2. Your choice of mortgage matters
If you’ve never shopped around for a mortgage before, you might be surprised at how different your options are. An FHA loan, for example, only requires a 3.5% down payment and a minimum credit score of 620. If you want to try for a no-down payment USDA loan on the other hand, your credit score needs to be 640 or higher.
Then there are the mortgage terms to consider. A 30-year mortgage is what most buyers choose but if you don’t want to be stuck paying your home off well into retirement, you might think about a 15- or 20-year loan instead. While that means you’re not paying as long, it translates to a higher monthly payment.
If you’re concerned about your income going down at any point as you get closer to retirement age, a higher payment could be a problem. You’d have to run the numbers on what you expect your mortgage payment to be and compare that to how you think your income will change over the next two to three decades to decide whether you can sustain a higher payment over the long term.

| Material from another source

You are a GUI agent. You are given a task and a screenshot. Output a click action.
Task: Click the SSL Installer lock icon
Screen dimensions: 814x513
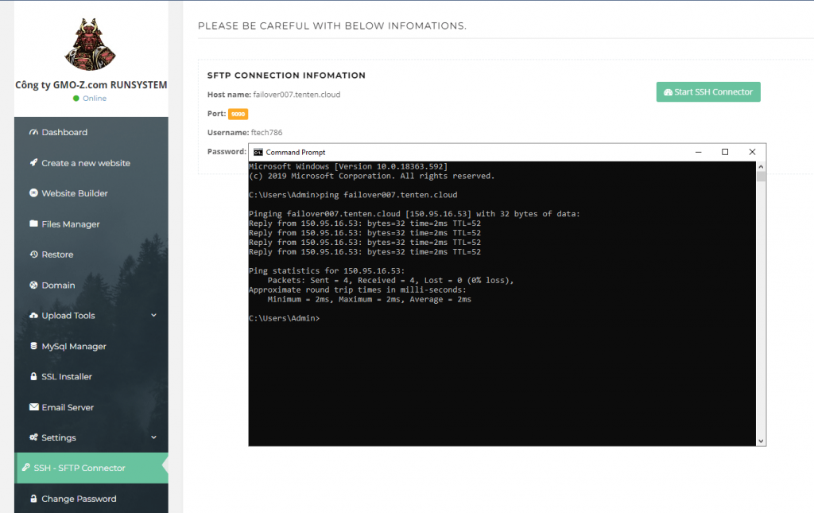pyautogui.click(x=34, y=377)
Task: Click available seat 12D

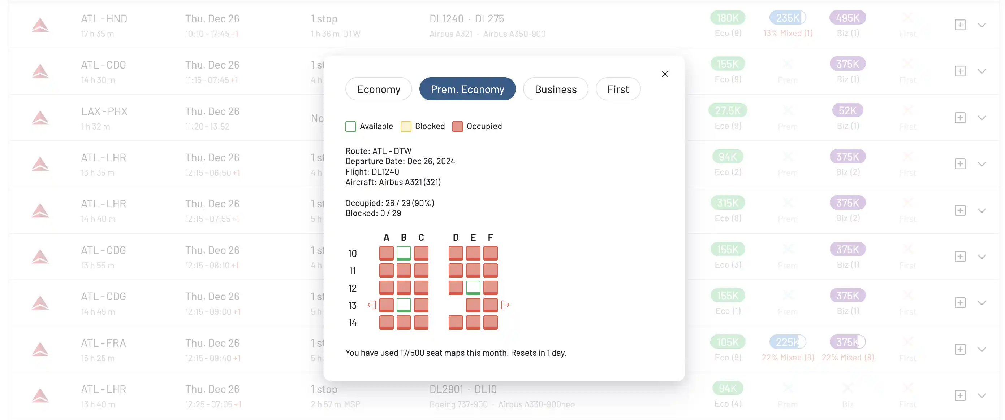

3. Down payment help exists if you need it
The industry standard for a down payment on a conventional loan is 20% of the purchase price. On a $200,000 home, that comes to $40,000. Now, if you’ve put off buying until your 40s or 50s, hopefully you’ve spent that extra time beefing up your down payment savings. If you haven’t, it’s time to start researching ways to get your down payment covered.
You could ask a family member to gift the money to you but if your parents are elderly and they need their cash to fund their own retirement that may not be an option. A better choice might be down payment assistance programs. These programs offer money to qualified homebuyers who need money for a down payment or closing costs.